Compensation, Interest, etc.

(1) Right to Compensation.

Case 595. Lindsay v. Stranahan, 129 Pa. St. 635. PER CURIAM: "There is but a single question in this case: Is J. K. Lindsay, the plaintiff, entitled to compensation for his services as a partner? It is conceded that there was no express contract that he should be paid for such services, and there is no principle better settled than that the law will not imply a contract in such cases. The reason is that the partner is but attending to his own affairs. This rule is inexorable; as much so as that between parent and child. Were it otherwise, we might have a contest between the partners upon the settlement of every partnership account, as to the value of their respective services. It is true this principle may work hardship in particular cases; almost every general rule does, but that is a weak argument against the soundness of the rule. When the co-partnership agreement contemplates that one partner shall manage the business, or do more than his share of the work, it is easy to provide for his compensation in the agreement itself; and if no such stipulation is then made, as before said, the law will not imply one. Even where a liquidating or surviving partner settles up the business, it has been repeatedly held that he is not entitled to compensation for doing so, although, in such case, he performs all the service: Beatty v. Wray, 19 Pa. 516, 57 Am. Dec. 677; Brown v. McFarland, 41 Pa. 129, 80 Am. Dec. 598; Gyger's Appeal, 62 Pa. 73, 1 Am. Rep. 382; Brown's Appeal, 89 Pa. 139. "Judgment affirmed."

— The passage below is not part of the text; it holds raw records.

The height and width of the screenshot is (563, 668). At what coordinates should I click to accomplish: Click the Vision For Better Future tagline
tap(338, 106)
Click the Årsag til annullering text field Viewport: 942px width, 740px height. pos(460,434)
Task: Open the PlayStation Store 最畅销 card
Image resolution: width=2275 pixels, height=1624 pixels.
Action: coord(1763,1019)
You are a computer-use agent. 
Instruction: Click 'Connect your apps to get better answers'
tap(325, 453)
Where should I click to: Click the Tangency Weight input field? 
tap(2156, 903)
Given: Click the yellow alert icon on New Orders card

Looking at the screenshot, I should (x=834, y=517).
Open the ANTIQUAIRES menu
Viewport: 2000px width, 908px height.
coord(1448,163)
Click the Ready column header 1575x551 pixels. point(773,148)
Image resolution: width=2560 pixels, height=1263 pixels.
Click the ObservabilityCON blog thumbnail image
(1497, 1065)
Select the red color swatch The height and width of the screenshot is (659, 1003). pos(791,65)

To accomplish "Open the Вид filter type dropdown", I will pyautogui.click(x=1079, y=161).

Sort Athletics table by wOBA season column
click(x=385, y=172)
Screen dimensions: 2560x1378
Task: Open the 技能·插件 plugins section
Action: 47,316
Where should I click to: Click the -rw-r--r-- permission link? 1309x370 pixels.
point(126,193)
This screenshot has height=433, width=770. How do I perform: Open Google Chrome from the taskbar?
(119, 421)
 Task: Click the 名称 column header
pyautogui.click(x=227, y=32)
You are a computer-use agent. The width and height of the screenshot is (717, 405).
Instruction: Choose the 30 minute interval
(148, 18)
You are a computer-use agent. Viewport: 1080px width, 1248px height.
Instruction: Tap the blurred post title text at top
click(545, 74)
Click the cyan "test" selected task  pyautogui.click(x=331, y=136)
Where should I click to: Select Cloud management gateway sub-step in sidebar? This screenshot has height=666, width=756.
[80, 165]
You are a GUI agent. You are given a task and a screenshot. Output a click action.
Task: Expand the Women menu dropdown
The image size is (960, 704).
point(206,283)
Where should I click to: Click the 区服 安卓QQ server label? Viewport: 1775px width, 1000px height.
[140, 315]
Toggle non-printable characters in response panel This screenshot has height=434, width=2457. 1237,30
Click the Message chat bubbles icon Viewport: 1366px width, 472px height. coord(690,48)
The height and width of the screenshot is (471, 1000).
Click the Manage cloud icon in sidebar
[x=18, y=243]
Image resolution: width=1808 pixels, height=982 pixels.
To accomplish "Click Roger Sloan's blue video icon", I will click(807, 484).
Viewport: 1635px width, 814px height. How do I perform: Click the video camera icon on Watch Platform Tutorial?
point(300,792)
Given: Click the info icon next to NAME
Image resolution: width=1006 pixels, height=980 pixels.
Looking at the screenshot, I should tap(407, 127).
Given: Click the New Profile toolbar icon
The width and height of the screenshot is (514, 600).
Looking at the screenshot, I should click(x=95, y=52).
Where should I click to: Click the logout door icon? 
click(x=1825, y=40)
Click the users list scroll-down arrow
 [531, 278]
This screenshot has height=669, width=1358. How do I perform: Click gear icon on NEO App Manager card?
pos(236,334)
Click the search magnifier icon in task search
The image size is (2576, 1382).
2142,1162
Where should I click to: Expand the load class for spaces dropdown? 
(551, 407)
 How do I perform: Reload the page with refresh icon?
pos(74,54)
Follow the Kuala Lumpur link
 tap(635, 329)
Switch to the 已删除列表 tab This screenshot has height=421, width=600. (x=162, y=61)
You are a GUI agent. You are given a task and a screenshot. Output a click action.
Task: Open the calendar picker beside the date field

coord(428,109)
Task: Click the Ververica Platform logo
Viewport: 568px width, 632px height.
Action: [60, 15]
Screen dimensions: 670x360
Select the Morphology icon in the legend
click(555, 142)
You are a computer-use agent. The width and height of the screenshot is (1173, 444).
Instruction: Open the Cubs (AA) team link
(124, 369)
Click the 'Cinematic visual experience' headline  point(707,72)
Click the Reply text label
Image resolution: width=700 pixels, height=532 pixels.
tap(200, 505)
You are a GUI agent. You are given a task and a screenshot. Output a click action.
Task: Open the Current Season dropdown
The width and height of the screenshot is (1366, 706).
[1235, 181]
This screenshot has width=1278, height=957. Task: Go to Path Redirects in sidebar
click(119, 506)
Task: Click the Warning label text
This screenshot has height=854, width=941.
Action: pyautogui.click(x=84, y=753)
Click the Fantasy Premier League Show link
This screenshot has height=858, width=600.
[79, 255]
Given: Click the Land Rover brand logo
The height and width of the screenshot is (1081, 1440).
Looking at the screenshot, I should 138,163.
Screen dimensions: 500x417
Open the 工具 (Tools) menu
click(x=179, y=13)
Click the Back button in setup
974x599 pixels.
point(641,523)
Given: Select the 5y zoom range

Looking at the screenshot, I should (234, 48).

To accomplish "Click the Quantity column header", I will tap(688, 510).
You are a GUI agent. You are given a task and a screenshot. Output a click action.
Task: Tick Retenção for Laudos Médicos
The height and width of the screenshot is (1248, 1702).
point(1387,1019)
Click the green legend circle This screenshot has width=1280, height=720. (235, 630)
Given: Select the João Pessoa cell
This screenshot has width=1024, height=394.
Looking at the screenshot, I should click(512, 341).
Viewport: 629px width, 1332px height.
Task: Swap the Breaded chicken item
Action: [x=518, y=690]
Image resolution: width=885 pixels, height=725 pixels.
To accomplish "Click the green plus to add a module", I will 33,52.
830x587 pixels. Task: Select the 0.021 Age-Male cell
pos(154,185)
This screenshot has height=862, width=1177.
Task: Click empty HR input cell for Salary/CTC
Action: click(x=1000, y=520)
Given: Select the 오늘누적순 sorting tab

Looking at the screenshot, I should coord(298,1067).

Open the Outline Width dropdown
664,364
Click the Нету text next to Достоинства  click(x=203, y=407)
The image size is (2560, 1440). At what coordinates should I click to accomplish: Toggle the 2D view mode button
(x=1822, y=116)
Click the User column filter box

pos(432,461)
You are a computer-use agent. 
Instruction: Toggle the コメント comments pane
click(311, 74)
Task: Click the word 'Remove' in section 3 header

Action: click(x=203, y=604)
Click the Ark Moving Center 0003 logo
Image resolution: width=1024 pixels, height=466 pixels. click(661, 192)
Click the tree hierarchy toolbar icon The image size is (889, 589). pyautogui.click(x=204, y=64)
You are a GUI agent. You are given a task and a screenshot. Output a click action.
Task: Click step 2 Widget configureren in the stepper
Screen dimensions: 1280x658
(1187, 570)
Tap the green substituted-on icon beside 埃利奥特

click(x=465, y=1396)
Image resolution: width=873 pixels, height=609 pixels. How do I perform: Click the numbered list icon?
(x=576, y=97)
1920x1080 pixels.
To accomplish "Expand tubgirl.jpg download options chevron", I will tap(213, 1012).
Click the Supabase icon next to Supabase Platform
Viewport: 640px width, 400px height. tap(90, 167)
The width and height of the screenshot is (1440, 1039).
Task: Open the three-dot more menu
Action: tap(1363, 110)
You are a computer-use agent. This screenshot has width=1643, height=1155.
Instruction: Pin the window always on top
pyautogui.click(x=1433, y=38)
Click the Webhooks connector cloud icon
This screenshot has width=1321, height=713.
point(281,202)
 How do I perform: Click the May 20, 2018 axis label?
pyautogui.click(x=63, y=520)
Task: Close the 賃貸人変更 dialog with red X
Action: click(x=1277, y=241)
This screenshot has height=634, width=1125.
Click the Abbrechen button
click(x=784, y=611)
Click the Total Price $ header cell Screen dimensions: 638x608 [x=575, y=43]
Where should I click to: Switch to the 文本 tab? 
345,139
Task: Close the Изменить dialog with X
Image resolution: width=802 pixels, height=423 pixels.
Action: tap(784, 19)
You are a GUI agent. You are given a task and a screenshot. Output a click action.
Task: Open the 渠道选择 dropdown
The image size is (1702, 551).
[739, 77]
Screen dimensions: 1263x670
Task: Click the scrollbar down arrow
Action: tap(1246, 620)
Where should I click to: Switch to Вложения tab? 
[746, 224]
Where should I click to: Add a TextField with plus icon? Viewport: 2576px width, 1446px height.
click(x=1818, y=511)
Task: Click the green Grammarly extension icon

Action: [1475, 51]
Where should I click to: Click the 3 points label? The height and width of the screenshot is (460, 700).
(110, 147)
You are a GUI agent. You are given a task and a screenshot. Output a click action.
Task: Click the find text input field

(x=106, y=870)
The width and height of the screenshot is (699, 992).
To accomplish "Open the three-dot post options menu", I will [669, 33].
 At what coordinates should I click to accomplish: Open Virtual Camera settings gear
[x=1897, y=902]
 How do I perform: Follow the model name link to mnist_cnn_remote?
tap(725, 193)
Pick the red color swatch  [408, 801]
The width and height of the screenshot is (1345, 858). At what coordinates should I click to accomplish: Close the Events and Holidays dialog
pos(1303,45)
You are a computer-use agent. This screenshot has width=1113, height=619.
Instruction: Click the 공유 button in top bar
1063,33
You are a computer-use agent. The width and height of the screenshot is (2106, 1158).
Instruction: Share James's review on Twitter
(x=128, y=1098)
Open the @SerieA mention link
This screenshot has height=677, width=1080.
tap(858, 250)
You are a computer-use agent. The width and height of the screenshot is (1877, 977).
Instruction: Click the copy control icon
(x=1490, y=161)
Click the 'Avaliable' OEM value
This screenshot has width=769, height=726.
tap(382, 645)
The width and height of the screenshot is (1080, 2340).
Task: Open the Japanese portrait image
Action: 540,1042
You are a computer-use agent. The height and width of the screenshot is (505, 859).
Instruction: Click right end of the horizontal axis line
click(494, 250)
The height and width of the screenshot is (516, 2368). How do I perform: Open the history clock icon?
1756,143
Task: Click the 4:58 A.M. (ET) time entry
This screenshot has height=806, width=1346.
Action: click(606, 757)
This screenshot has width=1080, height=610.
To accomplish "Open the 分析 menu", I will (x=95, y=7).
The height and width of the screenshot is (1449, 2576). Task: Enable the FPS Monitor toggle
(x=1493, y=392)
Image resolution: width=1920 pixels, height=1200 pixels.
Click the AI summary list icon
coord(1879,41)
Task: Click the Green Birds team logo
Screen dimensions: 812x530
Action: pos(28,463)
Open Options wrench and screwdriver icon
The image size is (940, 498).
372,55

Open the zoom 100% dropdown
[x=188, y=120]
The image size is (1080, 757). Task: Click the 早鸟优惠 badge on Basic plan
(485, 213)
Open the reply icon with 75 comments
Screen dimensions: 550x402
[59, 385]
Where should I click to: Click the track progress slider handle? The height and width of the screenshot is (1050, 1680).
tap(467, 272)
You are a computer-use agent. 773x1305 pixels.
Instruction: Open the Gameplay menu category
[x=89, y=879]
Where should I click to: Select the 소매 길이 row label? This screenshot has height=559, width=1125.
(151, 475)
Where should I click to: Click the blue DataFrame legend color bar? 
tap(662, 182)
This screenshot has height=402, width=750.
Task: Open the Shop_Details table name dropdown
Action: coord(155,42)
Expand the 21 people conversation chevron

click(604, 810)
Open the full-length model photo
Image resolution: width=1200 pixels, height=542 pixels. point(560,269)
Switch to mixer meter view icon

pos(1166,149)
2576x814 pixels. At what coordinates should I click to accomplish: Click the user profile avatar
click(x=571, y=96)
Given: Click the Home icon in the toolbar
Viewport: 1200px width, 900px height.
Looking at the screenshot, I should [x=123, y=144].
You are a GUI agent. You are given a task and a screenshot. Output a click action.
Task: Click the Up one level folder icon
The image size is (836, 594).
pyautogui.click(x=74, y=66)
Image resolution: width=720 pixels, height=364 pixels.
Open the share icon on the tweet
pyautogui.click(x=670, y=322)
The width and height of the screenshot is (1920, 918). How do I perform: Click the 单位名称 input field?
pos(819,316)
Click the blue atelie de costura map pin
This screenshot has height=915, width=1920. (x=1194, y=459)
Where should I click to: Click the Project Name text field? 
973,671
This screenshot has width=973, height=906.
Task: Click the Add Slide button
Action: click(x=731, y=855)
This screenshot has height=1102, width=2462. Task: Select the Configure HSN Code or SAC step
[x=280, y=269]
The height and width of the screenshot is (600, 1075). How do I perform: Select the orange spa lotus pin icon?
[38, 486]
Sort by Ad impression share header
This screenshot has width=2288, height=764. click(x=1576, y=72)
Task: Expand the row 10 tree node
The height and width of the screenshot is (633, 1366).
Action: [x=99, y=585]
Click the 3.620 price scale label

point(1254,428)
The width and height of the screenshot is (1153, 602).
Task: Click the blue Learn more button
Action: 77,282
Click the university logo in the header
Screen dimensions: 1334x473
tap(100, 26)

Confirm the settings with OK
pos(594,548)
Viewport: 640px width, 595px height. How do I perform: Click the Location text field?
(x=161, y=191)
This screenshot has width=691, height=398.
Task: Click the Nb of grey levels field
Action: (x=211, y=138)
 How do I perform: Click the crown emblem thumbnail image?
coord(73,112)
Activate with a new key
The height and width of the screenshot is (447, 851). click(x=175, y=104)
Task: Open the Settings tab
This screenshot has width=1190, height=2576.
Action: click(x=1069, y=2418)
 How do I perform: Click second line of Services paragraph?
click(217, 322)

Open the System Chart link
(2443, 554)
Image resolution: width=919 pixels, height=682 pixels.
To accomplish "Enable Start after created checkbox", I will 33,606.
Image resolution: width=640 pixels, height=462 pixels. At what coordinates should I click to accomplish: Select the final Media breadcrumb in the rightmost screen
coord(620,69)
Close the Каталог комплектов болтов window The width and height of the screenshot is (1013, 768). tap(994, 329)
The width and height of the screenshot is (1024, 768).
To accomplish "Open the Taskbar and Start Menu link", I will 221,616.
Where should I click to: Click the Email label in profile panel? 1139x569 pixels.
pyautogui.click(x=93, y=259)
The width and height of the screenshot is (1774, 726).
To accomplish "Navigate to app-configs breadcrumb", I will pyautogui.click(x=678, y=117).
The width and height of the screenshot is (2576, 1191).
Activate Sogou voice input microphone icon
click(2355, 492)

Question 595: If one partner does a greater amount of work than another, is he entitled to compensation therefor? Why?

(Note: As to right of liquidating partner to compensation; in the above case the Court states that a liquidating partner is

entitled to no compensation although he performs all the services of liquidation. Clearly there could be an agreement for compensation. The partnership act provides: [Sec. 18(f)] "No partner is entitled to remuneration for acting in the partnership business, except that a surviving partner is entitled to reasonable compensation for his services in winding up the partnership affairs.")

(2) Interest on Capital.

(Note: No such right unless agreed, but "a partner shall receive interest on the capital contributed by him only from the date when repayment should be made.")

(3) Interest on Loans and Advances.

(Note: A difference of opinion has prevailed on this point. The prevailing and sounder view is stated by the partnership act "A partner who is the aid of the partnership makes any payment or advance beyond the amount of capital which he agreed to contribute, shall be paid interest from the date of the payment or advance." Sec. 18 (c).)